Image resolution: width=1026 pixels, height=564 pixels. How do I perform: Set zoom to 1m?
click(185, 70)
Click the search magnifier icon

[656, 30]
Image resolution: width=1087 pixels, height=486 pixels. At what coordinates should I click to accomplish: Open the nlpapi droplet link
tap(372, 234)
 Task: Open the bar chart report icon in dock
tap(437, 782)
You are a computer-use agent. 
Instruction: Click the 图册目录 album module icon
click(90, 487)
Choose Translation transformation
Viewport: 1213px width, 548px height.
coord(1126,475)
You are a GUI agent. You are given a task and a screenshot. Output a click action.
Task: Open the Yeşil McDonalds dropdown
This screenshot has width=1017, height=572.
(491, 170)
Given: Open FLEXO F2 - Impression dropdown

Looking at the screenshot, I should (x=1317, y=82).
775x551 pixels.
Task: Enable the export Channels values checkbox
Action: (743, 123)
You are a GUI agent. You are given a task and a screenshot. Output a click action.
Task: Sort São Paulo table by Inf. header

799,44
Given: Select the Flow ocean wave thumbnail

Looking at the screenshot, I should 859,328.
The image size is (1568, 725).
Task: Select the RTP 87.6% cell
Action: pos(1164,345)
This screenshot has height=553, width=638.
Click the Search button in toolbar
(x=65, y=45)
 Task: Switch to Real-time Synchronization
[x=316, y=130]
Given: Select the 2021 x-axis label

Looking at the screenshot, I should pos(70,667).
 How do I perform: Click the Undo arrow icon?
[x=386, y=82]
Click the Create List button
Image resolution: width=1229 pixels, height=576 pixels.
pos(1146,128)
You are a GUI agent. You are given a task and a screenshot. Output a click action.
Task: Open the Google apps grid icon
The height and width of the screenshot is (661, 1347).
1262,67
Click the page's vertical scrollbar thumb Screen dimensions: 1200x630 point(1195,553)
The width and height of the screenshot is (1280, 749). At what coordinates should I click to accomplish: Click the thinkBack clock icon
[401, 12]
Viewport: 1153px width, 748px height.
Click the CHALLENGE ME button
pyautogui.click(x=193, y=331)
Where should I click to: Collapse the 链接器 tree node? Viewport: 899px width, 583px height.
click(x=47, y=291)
= = = = =
Rewrite all of the entries above, swapping "GUI agent" for "screen agent" and leaving everything else unchanged.

COMPLETE ANSWER =
Image resolution: width=1026 pixels, height=564 pixels. How do I perform: Set zoom to 1m?
click(185, 70)
Click the search magnifier icon

[656, 30]
Image resolution: width=1087 pixels, height=486 pixels. At what coordinates should I click to accomplish: Open the nlpapi droplet link
tap(372, 234)
 Task: Open the bar chart report icon in dock
tap(437, 782)
You are a computer-use agent. 
Instruction: Click the 图册目录 album module icon
click(90, 487)
Choose Translation transformation
Viewport: 1213px width, 548px height.
coord(1126,475)
You are a screen agent. You are given a task and a screenshot. Output a click action.
Task: Open the Yeşil McDonalds dropdown
This screenshot has width=1017, height=572.
(491, 170)
Given: Open FLEXO F2 - Impression dropdown

Looking at the screenshot, I should (x=1317, y=82).
775x551 pixels.
Task: Enable the export Channels values checkbox
Action: (743, 123)
You are a screen agent. You are given a task and a screenshot. Output a click action.
Task: Sort São Paulo table by Inf. header

799,44
Given: Select the Flow ocean wave thumbnail

Looking at the screenshot, I should 859,328.
The image size is (1568, 725).
Task: Select the RTP 87.6% cell
Action: pos(1164,345)
This screenshot has height=553, width=638.
Click the Search button in toolbar
(x=65, y=45)
 Task: Switch to Real-time Synchronization
[x=316, y=130]
Given: Select the 2021 x-axis label

Looking at the screenshot, I should pos(70,667).
 How do I perform: Click the Undo arrow icon?
[x=386, y=82]
Click the Create List button
Image resolution: width=1229 pixels, height=576 pixels.
pos(1146,128)
You are a screen agent. You are given a task and a screenshot. Output a click action.
Task: Open the Google apps grid icon
The height and width of the screenshot is (661, 1347).
1262,67
Click the page's vertical scrollbar thumb Screen dimensions: 1200x630 point(1195,553)
The width and height of the screenshot is (1280, 749). At what coordinates should I click to accomplish: Click the thinkBack clock icon
[401, 12]
Viewport: 1153px width, 748px height.
Click the CHALLENGE ME button
pyautogui.click(x=193, y=331)
Where should I click to: Collapse the 链接器 tree node? Viewport: 899px width, 583px height.
click(x=47, y=291)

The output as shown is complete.